Fort heureusement, le disque n’est pas à l’avenant. En effet, les neufs morceaux laissent transparaître la bonhomie et l’affabilité inhérente à John Rech, qui, pour l’occasion, livre un mélange des compositions originales et de reprises du patrimoine irlandais. Ces morceaux ont été arrangés en compagnie de la formation irlandaise Beoga (qui signifie « plein d’entrain » en irlandais). Si l’artiste interprète a déjà été la cible de beaucoup de critiques (dans ces pages ou ailleurs…), il faut lui reconnaître un habile savoir-faire de mélodiste et d’arrangeur comme en témoignent les morceaux de son cru (le gentillet Hello, hello, l’entraînant Fuck off. mais surtout She knows, très bien foutu). Il se révèle être également un interprète plus qu’honnê­te avec un timbre proche de Mike Scott, en moins fiévreux et habité, dont il reprend ici sobrement l’emblématique Fisherman’s blues, auquel sont greffés des arrangements de cordes plus tristounets que l’original. Plus enlevée, la relecture de 30 [&] confused de son pote Ezio se fait sur une gigue.

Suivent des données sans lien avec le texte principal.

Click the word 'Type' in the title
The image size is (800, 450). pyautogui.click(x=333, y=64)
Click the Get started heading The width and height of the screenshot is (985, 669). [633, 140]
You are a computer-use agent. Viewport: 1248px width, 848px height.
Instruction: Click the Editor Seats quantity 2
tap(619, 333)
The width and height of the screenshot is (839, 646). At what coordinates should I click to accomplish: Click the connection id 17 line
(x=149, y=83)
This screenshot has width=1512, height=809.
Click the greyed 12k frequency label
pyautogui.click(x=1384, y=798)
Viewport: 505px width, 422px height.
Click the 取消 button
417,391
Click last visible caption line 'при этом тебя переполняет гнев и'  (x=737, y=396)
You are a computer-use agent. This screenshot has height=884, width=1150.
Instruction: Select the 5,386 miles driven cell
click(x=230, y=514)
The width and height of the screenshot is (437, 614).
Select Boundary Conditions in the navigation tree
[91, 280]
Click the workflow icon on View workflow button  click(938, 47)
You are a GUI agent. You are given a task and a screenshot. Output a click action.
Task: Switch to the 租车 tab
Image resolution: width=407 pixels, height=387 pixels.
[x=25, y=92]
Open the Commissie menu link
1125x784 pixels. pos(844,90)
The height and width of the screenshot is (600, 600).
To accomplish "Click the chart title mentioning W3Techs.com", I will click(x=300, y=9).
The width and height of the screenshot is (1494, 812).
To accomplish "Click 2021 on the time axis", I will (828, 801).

Évidemment, ceux qui espèrent entendre John Rech casser son image en seront pour leur frais. Ici, l’ambiance conviviale et confortable, au coin du feu, teintée de violon, d’accordéons et de budhran, restitue fidèlement l’ambiance particulière irlandaise avec moult détails. On avoue, cependant, être curieux du résultat éventuel si le bonhomme se mettait à prendre parfois plus de risques. Car si tout est léché et bien interprété, avec ce qu’il faut d’enthousiasme, la niaque est aux abonnés absents. Certes, la mélancolie et la nostalgie ont leur place, mais on cherche plus d’éléments du côté obscur qui feraient revendiquer à John Rech un statut de songwriter versatile. Finalement, cet exercice de style devrait rassurer tout le monde, les fans comme les détracteurs !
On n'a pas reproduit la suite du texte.